Nix Derivation Madness

188 pointsposted 3 months ago
by birdculture

55 Comments

edolstra

3 months ago

The deriver field in Nix has always been a misfeature. It was intended to provide traceability back to the Nix expression used to create the derivation, but it doesn't actually do that (since that wasn't really possible in the pre-flakes world, without hermetic evaluation). So instead it just causes a lot of confusion when the deriver recorded in the binary cache doesn't match the local evaluation result, due to fixed-output derivations changing.
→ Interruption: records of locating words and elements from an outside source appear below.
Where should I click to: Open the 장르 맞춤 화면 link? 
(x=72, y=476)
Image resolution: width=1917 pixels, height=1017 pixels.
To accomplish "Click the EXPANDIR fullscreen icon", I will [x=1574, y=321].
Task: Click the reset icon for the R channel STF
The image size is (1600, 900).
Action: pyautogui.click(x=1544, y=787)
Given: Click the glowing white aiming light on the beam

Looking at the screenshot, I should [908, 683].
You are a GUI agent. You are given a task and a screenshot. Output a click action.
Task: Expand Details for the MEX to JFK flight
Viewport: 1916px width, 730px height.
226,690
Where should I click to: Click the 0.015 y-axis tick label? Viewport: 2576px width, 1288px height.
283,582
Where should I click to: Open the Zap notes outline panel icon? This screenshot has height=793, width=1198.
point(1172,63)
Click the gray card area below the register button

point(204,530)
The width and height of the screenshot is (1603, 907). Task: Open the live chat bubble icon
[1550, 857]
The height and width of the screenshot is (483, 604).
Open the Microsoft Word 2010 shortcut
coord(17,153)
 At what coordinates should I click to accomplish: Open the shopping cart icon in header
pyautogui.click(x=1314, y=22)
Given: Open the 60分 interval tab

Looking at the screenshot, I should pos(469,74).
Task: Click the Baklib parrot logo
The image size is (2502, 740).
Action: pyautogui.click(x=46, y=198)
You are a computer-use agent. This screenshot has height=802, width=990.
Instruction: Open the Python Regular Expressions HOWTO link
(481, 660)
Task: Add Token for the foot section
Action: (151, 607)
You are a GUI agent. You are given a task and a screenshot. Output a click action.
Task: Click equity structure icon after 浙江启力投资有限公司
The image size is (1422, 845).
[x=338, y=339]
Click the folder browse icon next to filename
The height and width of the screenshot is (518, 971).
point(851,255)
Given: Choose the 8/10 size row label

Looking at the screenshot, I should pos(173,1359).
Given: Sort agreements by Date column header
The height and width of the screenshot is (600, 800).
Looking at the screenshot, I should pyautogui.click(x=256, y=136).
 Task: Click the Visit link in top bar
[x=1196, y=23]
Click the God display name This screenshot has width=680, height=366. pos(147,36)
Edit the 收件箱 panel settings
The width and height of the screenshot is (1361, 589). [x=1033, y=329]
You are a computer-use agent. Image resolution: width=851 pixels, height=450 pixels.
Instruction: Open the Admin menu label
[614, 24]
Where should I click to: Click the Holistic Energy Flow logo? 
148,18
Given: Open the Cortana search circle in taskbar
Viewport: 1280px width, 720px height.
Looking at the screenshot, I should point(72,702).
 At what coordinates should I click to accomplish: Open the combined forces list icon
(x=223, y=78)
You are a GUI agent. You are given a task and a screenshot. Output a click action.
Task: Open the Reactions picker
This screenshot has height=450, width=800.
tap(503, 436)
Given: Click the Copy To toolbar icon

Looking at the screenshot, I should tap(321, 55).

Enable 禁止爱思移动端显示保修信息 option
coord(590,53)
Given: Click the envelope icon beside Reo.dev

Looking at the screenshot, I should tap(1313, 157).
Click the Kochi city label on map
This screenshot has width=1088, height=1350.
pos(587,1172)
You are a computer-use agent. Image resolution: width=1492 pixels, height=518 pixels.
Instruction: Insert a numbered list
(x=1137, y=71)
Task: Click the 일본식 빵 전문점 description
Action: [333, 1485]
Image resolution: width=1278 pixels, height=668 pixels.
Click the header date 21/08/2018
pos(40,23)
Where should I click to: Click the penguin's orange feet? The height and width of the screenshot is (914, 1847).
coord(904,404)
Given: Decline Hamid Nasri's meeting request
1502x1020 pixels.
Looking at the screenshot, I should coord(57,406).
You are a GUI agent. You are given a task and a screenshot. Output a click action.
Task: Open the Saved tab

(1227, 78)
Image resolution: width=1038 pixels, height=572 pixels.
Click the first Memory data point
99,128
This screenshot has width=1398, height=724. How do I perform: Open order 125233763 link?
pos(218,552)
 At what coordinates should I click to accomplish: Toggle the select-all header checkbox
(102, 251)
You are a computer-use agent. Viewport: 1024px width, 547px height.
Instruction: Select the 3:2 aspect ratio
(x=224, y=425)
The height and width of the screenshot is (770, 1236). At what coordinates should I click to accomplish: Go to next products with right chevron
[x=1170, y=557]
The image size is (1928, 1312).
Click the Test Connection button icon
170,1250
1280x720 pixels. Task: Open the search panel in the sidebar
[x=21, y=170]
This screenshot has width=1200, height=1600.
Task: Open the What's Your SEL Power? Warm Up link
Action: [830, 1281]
In the future, Nix will hopefully gain proper provenance tracking that will tell you exactly where a store path came from: https://github.com/NixOS/nix/pull/11749

Ericson2314

3 months ago

The biggest problem of all is that derivers are not unique! A separate "build trace" map will solve this.

tomberek

3 months ago

Presumably this would support a big improvement to both SBOM generation as well as various UX features and workflow improvements.

setheron

3 months ago

is that the 'build-trace' feature I saw John write about ? (I want to explore that more)

Ericson2314

3 months ago

I think Eelco has in mind a separate thing that would still be a store object field. But IMO we should not do that since derives are unique, and we should instead use the "build trace" instead, which properly handles that.

As Martin Schwaighofer has discussed, it is fine and in fact good for build traces entries to have arbitrary meta data, so the "claims" being cryptographically signed are more precise. (This is good for auditing, and if something looks suspicious, having full accountability.)

So on that grounds, if eelco would like to include some "this came from this flake" information as informal metadata. (formally the key must still the resolved derivation.) That is fine with me.

---

As I linked in my other reply, see my fast-growing https://github.com/NixOS/nix/pull/14408 docs PR where I try to formally nail all this stuff down for the first time.

mschwaig

3 months ago

I mentioned another alternative to adding flake-specific metadata to data structures that are transferred over the network, as part of the signed traces or otherwise, in a comment on that PR Eelco linked.

It's keeping flake-specific data locally, to guarantee that it matches how the user ended up with the data, not how the builder produced it. I think otherwise from the user POV such data could again look misleading.

ronef

3 months ago

+1 to Farid, great write-up! What you’re seeing is the long-standing “deriver” mismatch: fixed-output derivations can change their .drv without changing the output path. Eelco is calling it out as well in the comment below. I believe the idea behind the path forward is there but happy to hear more!

Also. Check out Farid's other posts.

amelius

3 months ago

> The road to Nix enlightenment is no joke and full of dragons.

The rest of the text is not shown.